The first flight by Orville Wright, of 120 feet (37 m) in 12 seconds, was recorded in a famous photograph. In the fourth flight of the same day, Wilbur Wright flew 852 feet (260 m) in 59 seconds. The flights were witnessed by three coastal lifesaving crewmen, a local businessman, and a boy from the village, making these the first public flights and the first well-documented ones.
Orville described the final flight of the day: “The first few hundred feet were up and down, as before, but by the time three hundred feet had been covered, the machine was under much better control. The course for the next four or five hundred feet had but little undulation. However, when out about eight hundred feet the machine began pitching again, and, in one of its darts downward, struck the ground. The distance over the ground was measured to be 852 feet (260 m); the time of the flight was 59 seconds. The frame supporting the front rudder was badly broken, but the main part of the machine was not injured at all. We estimated that the machine could be put in condition for flight again in about a day or two.” They flew only about ten feet above the ground as a safety precaution, so they had little room to maneuver, and all four flights in the gusty winds ended in a bumpy and unintended “landing”. Modern analysis by Professor Fred E. C. Culick and Henry R. Rex (1985) has demonstrated that the 1903 Wright Flyer was so unstable as to be almost unmanageable by anyone but the Wrights, who had trained themselves in the 1902 glider.
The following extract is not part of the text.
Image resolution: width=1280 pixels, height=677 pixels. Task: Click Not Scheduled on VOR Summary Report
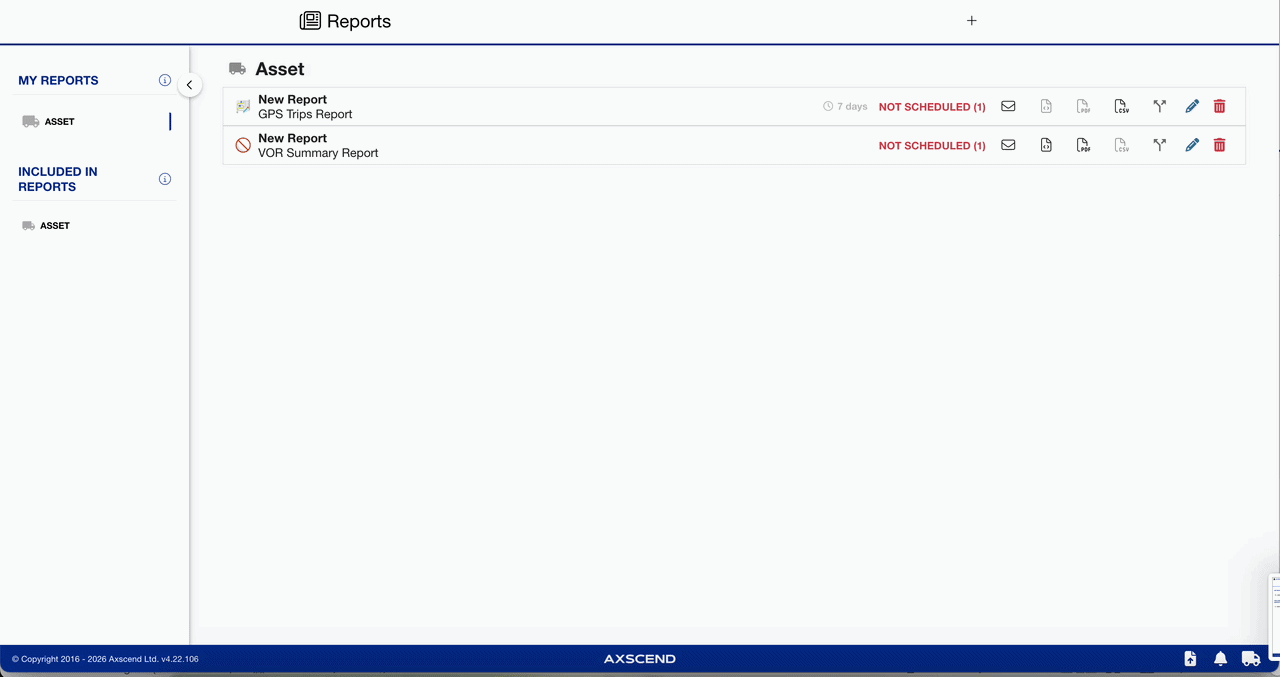(931, 146)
The Wrights continued flying at Huffman Prairie near Dayton, Ohio in 1904–05. In May 1904 they introduced the Flyer II, a heavier and improved version of the original Flyer. On June 23, 1905 they first flew a third machine, the Flyer III. After a severe crash on 14 July 1905, they rebuilt the Flyer III and made important design changes. They almost doubled the size of the elevator and rudder and moved them about twice the distance from the wings. They added two fixed vertical vanes (called “blinkers”) between the elevators, and gave the wings a very slight dihedral. They disconnected the rudder from the wing-warping control, and as in all future aircraft, placed it on a separate control handle. When flights resumed the results were immediate. The serious pitch instability that hampered Flyers I and II was significantly reduced, so repeated minor crashes were eliminated. Flights with the redesigned Flyer III started lasting over 10 minutes, then 20, then 30. Flyer III became the first practical aircraft (though without wheels and needing a launching device), flying consistently under full control and bringing its pilot back to the starting point safely and landing without damage. On 5 October 1905, Wilbur flew 24 miles (39 km) in 39 minutes 23 seconds.”
According to the April 1907 issue of the Scientific American magazine, the Wright brothers seemed to have the most advanced knowledge of heavier-than-air navigation at the time. However, the same magazine issue also claimed that no public flight had been made in the United States before its April 1907 issue. Hence, they devised the Scientific American Aeronautic Trophy in order to encourage the development of a heavier-than-air flying machine.